(Items from a data source)
************

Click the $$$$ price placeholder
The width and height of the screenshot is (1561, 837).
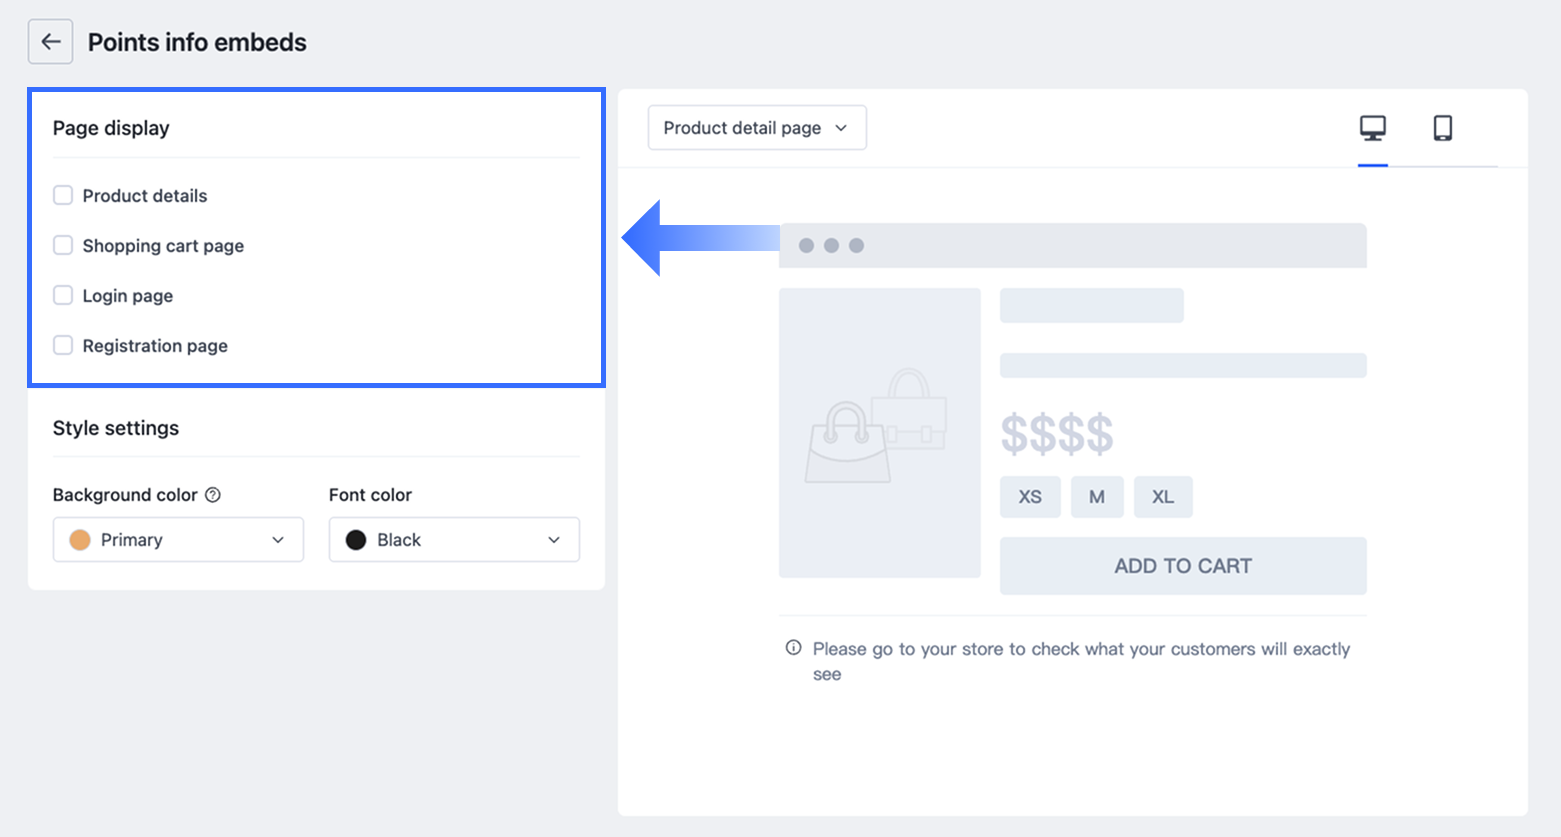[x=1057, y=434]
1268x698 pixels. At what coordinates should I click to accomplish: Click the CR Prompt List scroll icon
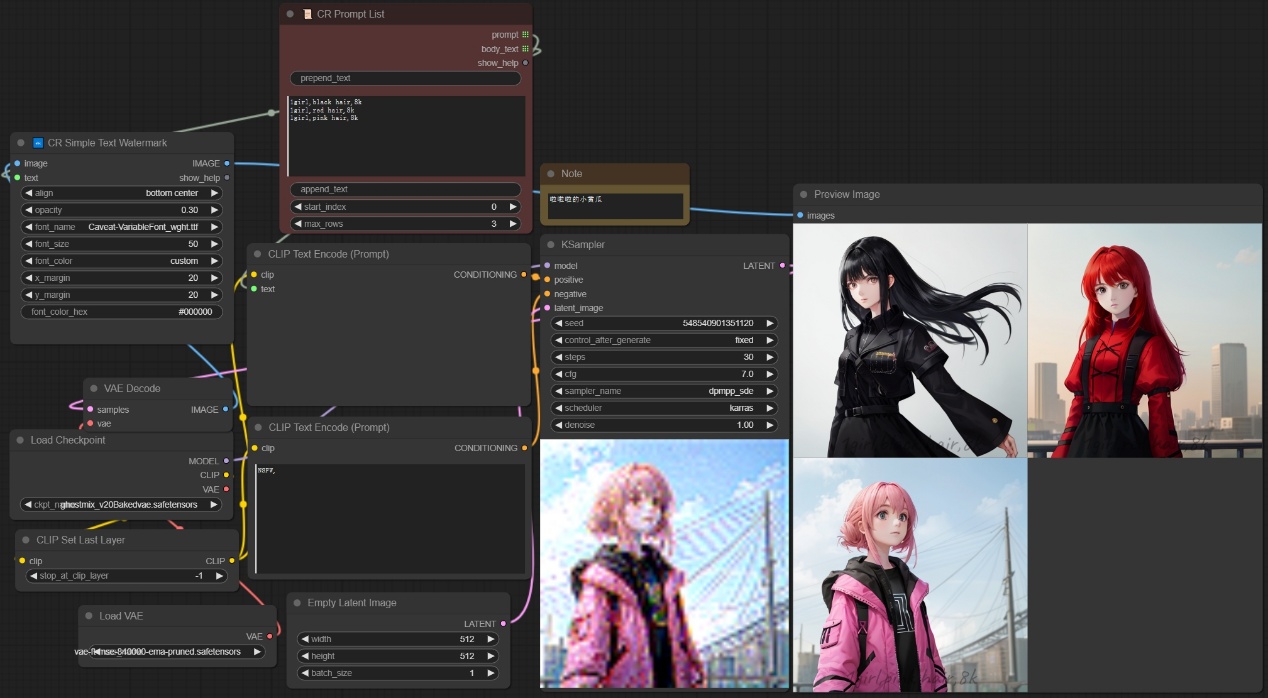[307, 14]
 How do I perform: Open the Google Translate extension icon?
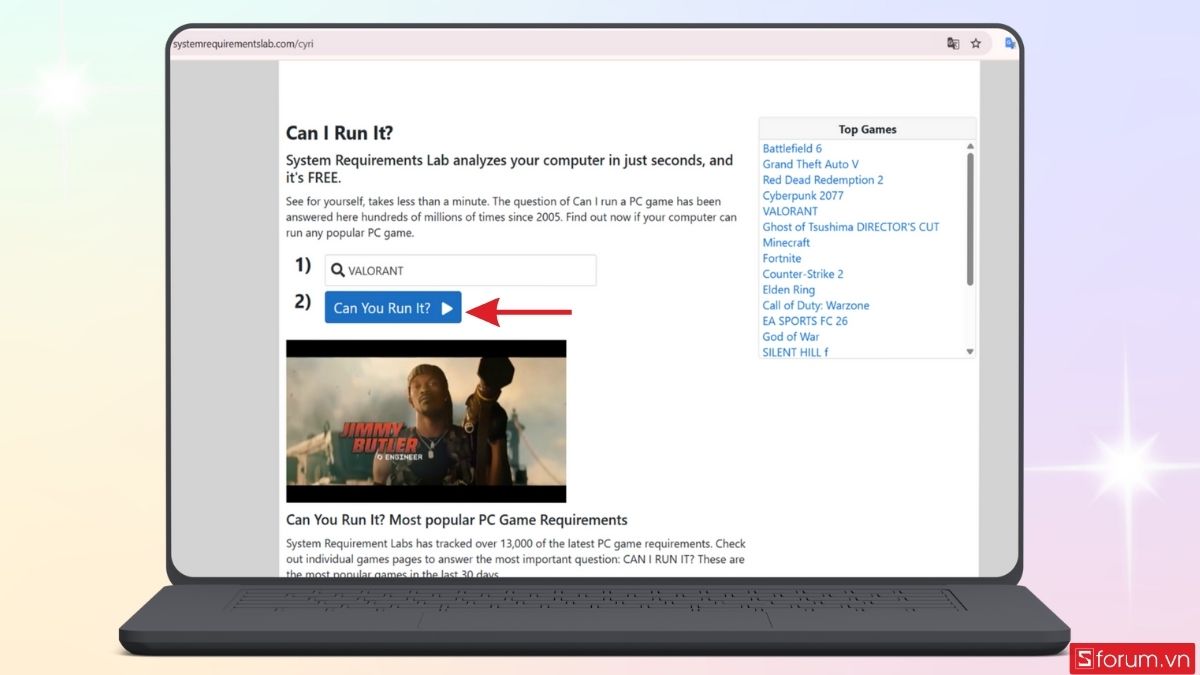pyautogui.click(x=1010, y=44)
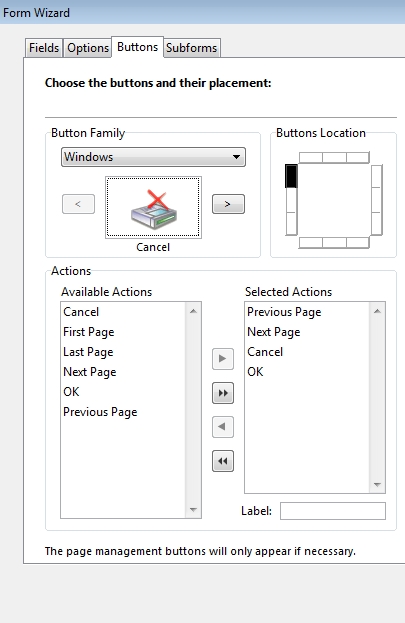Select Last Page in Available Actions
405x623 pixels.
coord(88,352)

************

■ YOUR OBJECTIVE: Without the pictures, copy out all the records above exactly.

■ RESULT OF THIS TASK:
Click the $$$$ price placeholder
The width and height of the screenshot is (1561, 837).
[x=1057, y=434]
1268x698 pixels. At what coordinates should I click to accomplish: Click the CR Prompt List scroll icon
[307, 14]
 How do I perform: Open the Google Translate extension icon?
pyautogui.click(x=1010, y=44)
Select Last Page in Available Actions
405x623 pixels.
coord(88,352)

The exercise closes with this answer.